昼寝をしている夏来を起こさないよう、静かに家を出るはずだったのに。




洗濯機の完了を知らせるアラームが鳴り、目を覚ましてしまった。









「ぱぁぱぁ…ッ!!」



「夏来」






脇の下から体を抱き上げ、興奮しないよう背中をさする。




「病院行ってくるね。愛優いるから留守番できる?」


「…ゔ、…ッ」


「すぐ帰るから」


「いっ……、行く……ッ」






"一緒に行く"







普段出勤する時でさえ、


『一緒に行く』


そうやって俺を引き止めたことは一度もない。






「…ゔわぁ…っ」






これでもかと泣きじゃくり、ワイシャツが夏来の涙で濡れていく。





「夏来、聞いて?」


「ん…?」


「ママに着替え届けに行かなきゃ。
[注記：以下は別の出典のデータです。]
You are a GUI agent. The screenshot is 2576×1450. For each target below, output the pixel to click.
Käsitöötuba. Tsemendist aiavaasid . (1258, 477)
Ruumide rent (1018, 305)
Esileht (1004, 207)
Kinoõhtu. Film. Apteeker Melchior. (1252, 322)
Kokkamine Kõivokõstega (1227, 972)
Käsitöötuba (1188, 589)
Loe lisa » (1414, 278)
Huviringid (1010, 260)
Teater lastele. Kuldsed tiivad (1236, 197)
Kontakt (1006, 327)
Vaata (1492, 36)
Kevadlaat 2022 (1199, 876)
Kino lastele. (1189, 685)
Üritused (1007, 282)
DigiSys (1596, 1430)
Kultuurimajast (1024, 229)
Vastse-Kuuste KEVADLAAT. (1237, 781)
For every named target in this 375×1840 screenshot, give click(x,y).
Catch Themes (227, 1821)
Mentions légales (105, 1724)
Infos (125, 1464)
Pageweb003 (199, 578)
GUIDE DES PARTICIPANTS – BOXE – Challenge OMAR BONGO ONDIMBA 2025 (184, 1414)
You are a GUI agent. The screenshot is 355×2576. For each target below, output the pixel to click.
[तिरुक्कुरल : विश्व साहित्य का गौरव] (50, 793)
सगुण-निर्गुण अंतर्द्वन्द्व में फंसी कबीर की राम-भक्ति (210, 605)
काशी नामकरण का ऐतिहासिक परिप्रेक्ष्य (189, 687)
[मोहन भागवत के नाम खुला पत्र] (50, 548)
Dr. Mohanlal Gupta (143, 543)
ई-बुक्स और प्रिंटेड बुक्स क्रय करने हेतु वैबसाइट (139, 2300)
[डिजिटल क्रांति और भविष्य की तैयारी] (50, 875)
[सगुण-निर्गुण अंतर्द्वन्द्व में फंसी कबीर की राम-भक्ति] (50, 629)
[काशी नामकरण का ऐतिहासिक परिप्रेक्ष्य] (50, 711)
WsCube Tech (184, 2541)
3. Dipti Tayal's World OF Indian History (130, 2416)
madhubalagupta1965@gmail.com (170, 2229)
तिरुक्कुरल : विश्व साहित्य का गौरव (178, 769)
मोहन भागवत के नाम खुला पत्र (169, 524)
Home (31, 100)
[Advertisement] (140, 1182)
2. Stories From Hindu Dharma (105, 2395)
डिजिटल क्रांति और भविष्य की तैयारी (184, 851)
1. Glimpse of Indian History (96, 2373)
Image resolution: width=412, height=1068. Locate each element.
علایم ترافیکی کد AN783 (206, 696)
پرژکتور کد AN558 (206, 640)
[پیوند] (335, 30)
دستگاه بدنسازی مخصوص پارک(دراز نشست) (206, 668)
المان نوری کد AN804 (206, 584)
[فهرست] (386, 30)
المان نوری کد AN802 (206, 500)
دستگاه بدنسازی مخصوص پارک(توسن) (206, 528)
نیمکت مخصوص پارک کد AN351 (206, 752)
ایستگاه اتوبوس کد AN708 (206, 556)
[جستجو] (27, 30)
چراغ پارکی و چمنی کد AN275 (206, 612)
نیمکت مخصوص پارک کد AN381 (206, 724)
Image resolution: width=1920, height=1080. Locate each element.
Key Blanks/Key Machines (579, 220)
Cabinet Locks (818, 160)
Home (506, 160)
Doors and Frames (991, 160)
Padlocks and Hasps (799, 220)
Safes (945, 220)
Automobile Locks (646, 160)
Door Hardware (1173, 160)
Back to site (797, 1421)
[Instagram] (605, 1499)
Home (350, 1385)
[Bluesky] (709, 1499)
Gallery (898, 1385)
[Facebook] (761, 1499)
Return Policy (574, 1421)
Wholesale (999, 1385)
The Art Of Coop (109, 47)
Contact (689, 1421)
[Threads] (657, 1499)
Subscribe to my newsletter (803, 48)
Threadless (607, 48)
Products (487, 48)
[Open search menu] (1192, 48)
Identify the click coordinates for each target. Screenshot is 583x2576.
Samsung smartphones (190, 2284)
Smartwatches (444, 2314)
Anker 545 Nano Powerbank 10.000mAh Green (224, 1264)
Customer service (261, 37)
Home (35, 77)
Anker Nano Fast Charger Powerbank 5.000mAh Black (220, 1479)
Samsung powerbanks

服がないと困るでしょ?」


「いっしょ…に行く…ッ」


「今日はごめん。お留守番」












今朝、診察を終えた高島から来ていた連絡。




"熱が40度超えました"


最初の一文はそれで、そのあとには面会が出来ない内容が書かれていた。


本来なら夏来を連れて季蛍の面会に行く予定だったが、その連絡を受けて予定は変更。


今の季蛍に急変なんてつきものだから、夏来に事前に伝えることは避けておいた。


そうしておいて、本当に良かったと思う。







それでも夏来の『季蛍に会いたい』気持ちは変わらない。